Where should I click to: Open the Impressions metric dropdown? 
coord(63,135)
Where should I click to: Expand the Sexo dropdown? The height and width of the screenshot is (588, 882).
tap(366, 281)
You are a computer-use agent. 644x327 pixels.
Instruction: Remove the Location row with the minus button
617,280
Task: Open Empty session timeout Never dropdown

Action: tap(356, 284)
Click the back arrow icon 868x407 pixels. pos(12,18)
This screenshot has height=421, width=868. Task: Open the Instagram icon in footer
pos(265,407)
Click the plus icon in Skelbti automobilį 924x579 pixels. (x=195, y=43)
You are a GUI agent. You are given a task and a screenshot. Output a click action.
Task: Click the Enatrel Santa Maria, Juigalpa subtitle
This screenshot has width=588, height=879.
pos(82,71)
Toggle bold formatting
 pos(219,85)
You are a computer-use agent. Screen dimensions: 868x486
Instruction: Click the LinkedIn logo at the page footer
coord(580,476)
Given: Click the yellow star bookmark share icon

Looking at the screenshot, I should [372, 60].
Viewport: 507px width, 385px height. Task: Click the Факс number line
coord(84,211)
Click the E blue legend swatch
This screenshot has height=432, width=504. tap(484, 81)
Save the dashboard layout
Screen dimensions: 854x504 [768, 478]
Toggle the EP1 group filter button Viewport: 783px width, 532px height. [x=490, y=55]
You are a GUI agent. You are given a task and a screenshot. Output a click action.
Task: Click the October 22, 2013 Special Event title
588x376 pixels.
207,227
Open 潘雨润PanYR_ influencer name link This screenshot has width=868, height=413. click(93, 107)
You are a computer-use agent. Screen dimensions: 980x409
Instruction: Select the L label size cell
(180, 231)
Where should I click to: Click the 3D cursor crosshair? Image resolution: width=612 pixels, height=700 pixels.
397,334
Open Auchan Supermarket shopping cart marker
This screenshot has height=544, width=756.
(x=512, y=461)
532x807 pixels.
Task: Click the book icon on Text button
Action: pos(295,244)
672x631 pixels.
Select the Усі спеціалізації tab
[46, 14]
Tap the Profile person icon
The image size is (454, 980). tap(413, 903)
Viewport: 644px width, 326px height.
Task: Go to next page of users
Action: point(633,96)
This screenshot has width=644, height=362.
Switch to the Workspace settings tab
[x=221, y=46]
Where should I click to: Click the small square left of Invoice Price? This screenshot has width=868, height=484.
____________________
> **Activity**:
Reproduce, please, every line of the records above without alteration.

> **Your response**:
Where should I click to: Open the Impressions metric dropdown? 
coord(63,135)
Where should I click to: Expand the Sexo dropdown? The height and width of the screenshot is (588, 882).
tap(366, 281)
You are a computer-use agent. 644x327 pixels.
Instruction: Remove the Location row with the minus button
617,280
Task: Open Empty session timeout Never dropdown

Action: tap(356, 284)
Click the back arrow icon 868x407 pixels. pos(12,18)
This screenshot has height=421, width=868. Task: Open the Instagram icon in footer
pos(265,407)
Click the plus icon in Skelbti automobilį 924x579 pixels. (x=195, y=43)
You are a GUI agent. You are given a task and a screenshot. Output a click action.
Task: Click the Enatrel Santa Maria, Juigalpa subtitle
This screenshot has width=588, height=879.
pos(82,71)
Toggle bold formatting
 pos(219,85)
You are a computer-use agent. Screen dimensions: 868x486
Instruction: Click the LinkedIn logo at the page footer
coord(580,476)
Given: Click the yellow star bookmark share icon

Looking at the screenshot, I should [372, 60].
Viewport: 507px width, 385px height. Task: Click the Факс number line
coord(84,211)
Click the E blue legend swatch
This screenshot has height=432, width=504. tap(484, 81)
Save the dashboard layout
Screen dimensions: 854x504 [768, 478]
Toggle the EP1 group filter button Viewport: 783px width, 532px height. [x=490, y=55]
You are a GUI agent. You are given a task and a screenshot. Output a click action.
Task: Click the October 22, 2013 Special Event title
588x376 pixels.
207,227
Open 潘雨润PanYR_ influencer name link This screenshot has width=868, height=413. click(93, 107)
You are a computer-use agent. Screen dimensions: 980x409
Instruction: Select the L label size cell
(180, 231)
Where should I click to: Click the 3D cursor crosshair? Image resolution: width=612 pixels, height=700 pixels.
397,334
Open Auchan Supermarket shopping cart marker
This screenshot has height=544, width=756.
(x=512, y=461)
532x807 pixels.
Task: Click the book icon on Text button
Action: pos(295,244)
672x631 pixels.
Select the Усі спеціалізації tab
[46, 14]
Tap the Profile person icon
The image size is (454, 980). tap(413, 903)
Viewport: 644px width, 326px height.
Task: Go to next page of users
Action: point(633,96)
This screenshot has width=644, height=362.
Switch to the Workspace settings tab
[x=221, y=46]
Where should I click to: Click the small square left of Invoice Price? This screenshot has width=868, height=484.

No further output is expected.